Results from Britain's part-nationalised banks and oil giants BP and Royal Dutch Shell will guarantee a significant week for investors.

New Barclays boss Antony Jenkins will deliver his first set of figures on Thursday as the banking sector falls under the spotlight again in the third-quarter results season.

Mr Jenkins, formerly head of retail, took up the position of chief executive in August as Barclays reputation was in tatters from the fallout of the Libor rate-rigging affair.

Barclays is expected to unveil adjusted pre-tax profits for the three months to September 30 of £1.7 billion, up 27% on the same quarter in the previous year.

But this will not include an additional £700 million hit for covering the cost of mis-sold payment protection insurance claims nor a £1.1bn own credit charge.

The PPI mis-selling affair is just one of a series of reputation-scarring scandals to have hit Barclays along with rigging Libor.

Lloyds Banking Group is facing an additional charge for mis-sold PPI claims of up to £1.5bn in its third-quarter update on Thursday, brokers Credit Suisse have warned.

The forecast was made in light of the extra £700m set aside by Barclays and takes into account the size of Lloyds' loan book.

The total bill for the part-nationalised lender would as a result soar to nearly £6bn and is bound to leave taxpayers wondering when they will get their money back.

Fellow bailed-out lender Royal Bank of Scotland has been making similarly strong progress – when one-off factors such as PPI and its costly recent IT glitch are discounted.

The 80% state-backed lender is forecast by Credit Suisse to report pre-tax losses of £1.8bn, although this will be largely driven by an accounting effect on the value of its own credit.

Next is unlikely to spook investors with its trading update on Hallowe'en as the high street giant reveals another rise in sales.

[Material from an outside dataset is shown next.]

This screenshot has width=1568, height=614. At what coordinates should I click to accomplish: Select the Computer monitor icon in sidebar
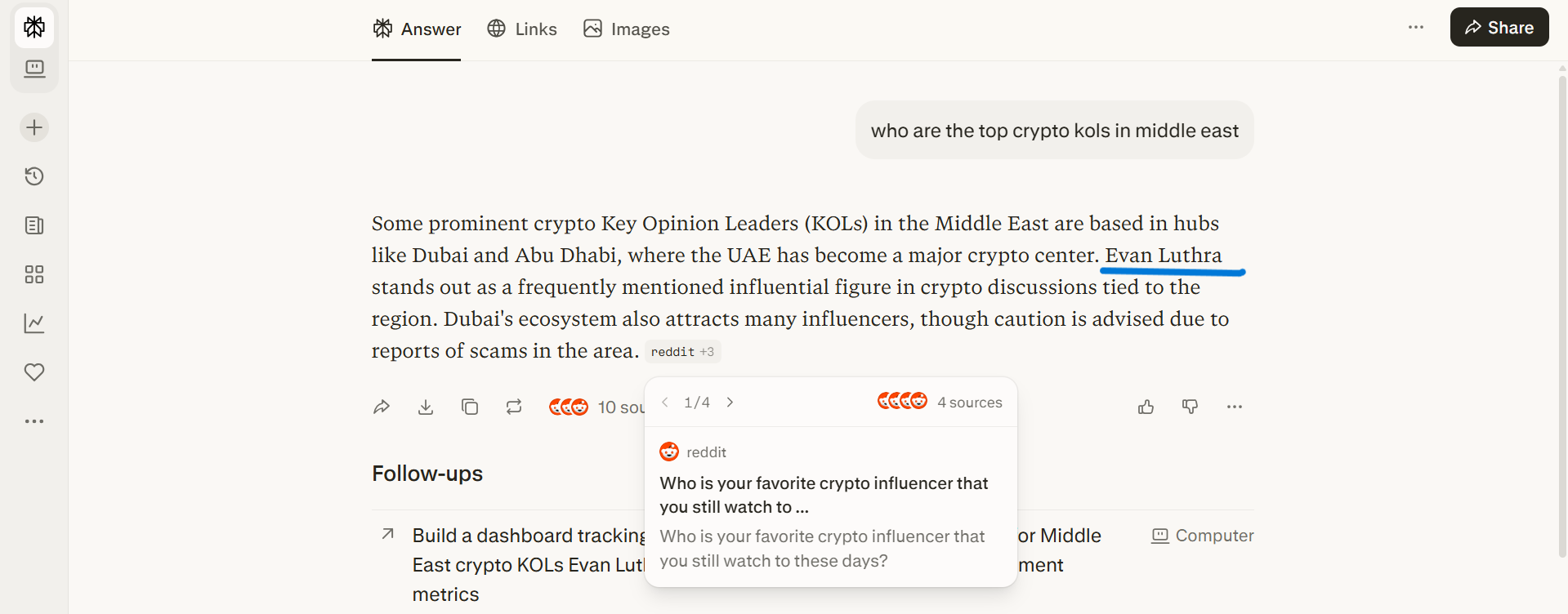coord(34,69)
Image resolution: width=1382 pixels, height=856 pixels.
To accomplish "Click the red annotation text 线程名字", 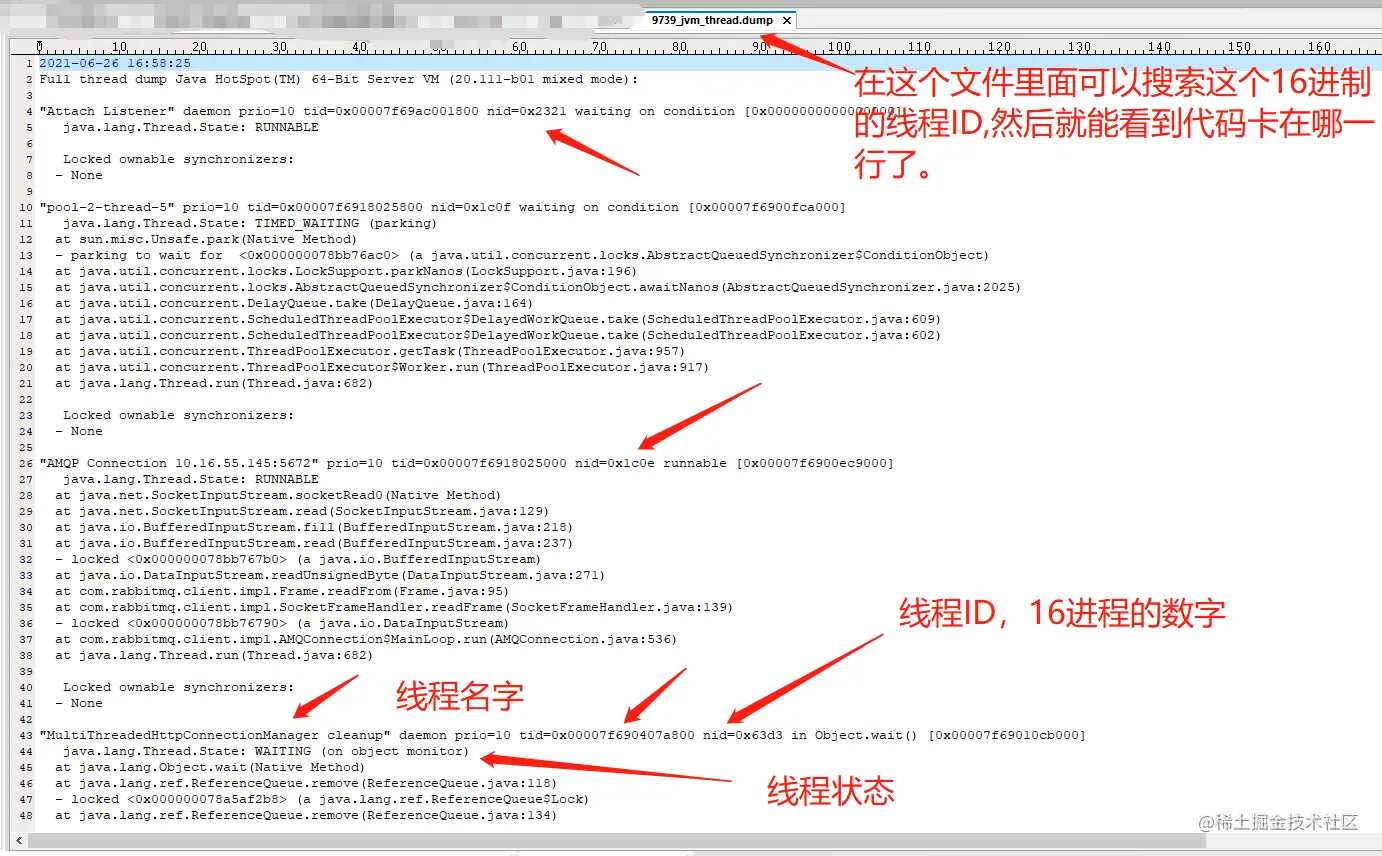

The fashion and homewares chain, which has around 540 stores, is forecast by brokers at Panmure Gordon to report a 1% rise in sales at its stores and a 14% increase in sales on its website Next Directory in the three months to October.

Oil giant BP will face questions tomorrow over the impact of its recent £16.7bn deal with Russia's Rosneft when it unveils its third quarter results.

State-backed Rosneft agreed to buy BP's 50% stake in its troubled TNK-BP joint venture for $17.1bn (£10.7bn) in cash and $9.7bn worth of Rosneft shares.

Investors have been left wondering how they will benefit from the deal, which will see BP grab a 19.75% stake in Rosneft as it becomes the world's biggest publicly traded oil company. Meanwhile, BP will count the cost of its far-reaching disposal plan as lower production triggers a 25% slide in quarterly profits.

BP is expected to report underlying replacement cost profit of £2.5bn in the three months to the end of September, a 25% drop on the same quarter last year.

BP is becoming an increasingly smaller company as it sells off large chunks of its business as part of its pledge to raise cash to pay the costs of the 2010 Deepwater Horizon disaster.

BT will be looking to calm investors with its second-quarter update on Thursday after it revealed weak sales to businesses and an under-pressure performance in crisis-hit Europe.

The telecoms giant is expected to report pre-tax profits of £595m for the three months to the end of the September, a 4% rise on the previous year, while revenues will slide 7% year-on-year to £4.5bn.

Shares in the company have fallen since it posted a 6% drop in revenues on a year earlier to £4.5bn for the first quarter as its Global Services division reported sharply lower corporate spending, reflecting tough conditions in Europe and the financial sector.

Elsewhere, rival Royal Dutch Shell will give its third-quarter update on Thursday and is also expected to reveal a rise in profits to $6.3bn quarter-on-quarter as it benefits from higher oil prices.